# devede



## Purple_Q (Dec 15, 2009)

Anyone have this program running? Can't seem to install via ports or packages. error code 1. Can't locate it manually. In short, what option do I have now? :\
  --Q


----------



## SirDice (Dec 15, 2009)

Fix the error?


----------



## Purple_Q (Dec 15, 2009)

The error is that it can't find the data it's looking for anywhere. Do I have any other options other than going to the project's homesite and attempting to manually compile their source?
I know my ports tree is up to date since I just did that a minute before trying to install this.
  --Q

**EDIT**
I'm up and running but something is not in sync.

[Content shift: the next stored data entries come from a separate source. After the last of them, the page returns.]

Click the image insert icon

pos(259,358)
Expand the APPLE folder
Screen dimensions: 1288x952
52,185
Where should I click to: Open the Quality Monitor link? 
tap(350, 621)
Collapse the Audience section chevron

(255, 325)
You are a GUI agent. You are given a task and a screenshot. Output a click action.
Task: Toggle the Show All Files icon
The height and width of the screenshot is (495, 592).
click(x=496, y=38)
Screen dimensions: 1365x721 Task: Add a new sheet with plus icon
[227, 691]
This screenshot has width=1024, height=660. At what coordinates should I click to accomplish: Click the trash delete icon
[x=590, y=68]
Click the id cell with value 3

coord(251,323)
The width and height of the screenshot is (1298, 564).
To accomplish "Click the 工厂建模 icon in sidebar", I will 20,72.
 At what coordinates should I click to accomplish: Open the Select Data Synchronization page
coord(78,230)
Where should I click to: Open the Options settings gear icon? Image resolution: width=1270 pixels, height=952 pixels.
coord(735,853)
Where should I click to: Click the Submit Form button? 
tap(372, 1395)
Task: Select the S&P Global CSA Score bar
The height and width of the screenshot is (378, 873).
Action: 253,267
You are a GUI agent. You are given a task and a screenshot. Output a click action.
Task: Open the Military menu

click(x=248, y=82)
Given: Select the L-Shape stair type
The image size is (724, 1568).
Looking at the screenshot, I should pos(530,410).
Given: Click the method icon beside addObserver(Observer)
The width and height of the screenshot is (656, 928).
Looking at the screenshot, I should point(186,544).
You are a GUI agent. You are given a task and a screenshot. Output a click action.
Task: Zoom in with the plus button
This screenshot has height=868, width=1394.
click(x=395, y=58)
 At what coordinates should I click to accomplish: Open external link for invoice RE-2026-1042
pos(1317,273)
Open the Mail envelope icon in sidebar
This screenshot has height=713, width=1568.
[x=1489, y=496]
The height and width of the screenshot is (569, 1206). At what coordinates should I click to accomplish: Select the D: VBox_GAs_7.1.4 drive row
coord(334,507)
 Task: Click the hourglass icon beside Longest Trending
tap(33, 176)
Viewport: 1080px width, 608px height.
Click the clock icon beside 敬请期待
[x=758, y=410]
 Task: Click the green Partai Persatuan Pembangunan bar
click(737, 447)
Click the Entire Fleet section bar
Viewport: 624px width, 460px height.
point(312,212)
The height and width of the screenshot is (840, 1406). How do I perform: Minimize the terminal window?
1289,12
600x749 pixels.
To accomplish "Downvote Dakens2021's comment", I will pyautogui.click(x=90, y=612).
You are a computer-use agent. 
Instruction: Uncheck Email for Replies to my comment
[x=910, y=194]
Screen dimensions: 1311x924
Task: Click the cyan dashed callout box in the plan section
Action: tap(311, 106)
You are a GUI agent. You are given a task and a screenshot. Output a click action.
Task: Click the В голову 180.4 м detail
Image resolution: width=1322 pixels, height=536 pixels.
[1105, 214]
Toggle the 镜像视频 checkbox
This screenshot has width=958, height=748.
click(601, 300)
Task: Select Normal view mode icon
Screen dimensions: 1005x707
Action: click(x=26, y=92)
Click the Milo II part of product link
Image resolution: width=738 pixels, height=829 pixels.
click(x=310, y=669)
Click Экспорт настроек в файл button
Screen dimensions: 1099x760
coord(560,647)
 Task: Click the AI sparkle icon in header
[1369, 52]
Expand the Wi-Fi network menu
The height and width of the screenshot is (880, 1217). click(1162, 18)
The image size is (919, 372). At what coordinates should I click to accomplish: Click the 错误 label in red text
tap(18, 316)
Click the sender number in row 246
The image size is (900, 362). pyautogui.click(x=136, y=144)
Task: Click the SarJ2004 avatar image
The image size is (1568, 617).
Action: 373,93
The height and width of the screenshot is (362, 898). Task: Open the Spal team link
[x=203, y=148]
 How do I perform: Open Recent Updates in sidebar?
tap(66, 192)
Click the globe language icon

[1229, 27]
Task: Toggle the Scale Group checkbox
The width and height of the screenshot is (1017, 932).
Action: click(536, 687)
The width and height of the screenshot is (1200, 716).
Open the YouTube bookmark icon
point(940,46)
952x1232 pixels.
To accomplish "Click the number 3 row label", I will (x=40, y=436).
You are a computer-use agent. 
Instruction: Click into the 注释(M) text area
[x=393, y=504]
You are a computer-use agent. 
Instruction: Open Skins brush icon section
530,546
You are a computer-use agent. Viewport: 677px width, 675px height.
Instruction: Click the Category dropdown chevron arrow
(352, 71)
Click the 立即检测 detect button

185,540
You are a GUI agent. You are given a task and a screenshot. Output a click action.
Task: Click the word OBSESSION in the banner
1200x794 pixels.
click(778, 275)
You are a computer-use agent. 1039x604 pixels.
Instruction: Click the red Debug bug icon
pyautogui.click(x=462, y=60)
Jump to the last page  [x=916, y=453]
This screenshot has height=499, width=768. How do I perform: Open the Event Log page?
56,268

I don't know what. I went and manually fetched the tarball elsewhere (freshports did me no justice). I got it to work by putting the tarball into /usr/ports/distfiles myself, but I wish I knew what went wrong with the ports tree to begin with. I double checked to make sure mine were up to date and they matched the server's snapshot. I guess the locations that the port were looking for don't, at present, don't have the original tarball that it is looking for. Thanks for looking SirDice.
  --Q


----------



## LateNiteTV (Dec 15, 2009)

if you had posted the error message, someone on here would have been able to help you.


----------



## DutchDaemon (Dec 15, 2009)

The fact that sometimes port repositories and/or mirrors are in disrepair does not mean that there's anything wrong with the ports tree.


----------



## Purple_Q (Dec 16, 2009)

I know. I was being a bit too broad in that statement. I meant to say that particular piece of the tree, more specifically, that port. Poor choice of words :\

Before it printed "error code 1", I could see what was wrong, it couldn't find the tarball it was looking for in any of the web addresses it was set to look for (isn't that what error code 1 is?) The ports tree, up to this point, has been flawless for my needs, and I didn't really know how to proceed. I guess every now and again this type of thing can occur.

My solution was simple; locate the exact version of the tarball, drop it into distfiles, then the system handled the rest (dependencies and etc).
  --Q


----------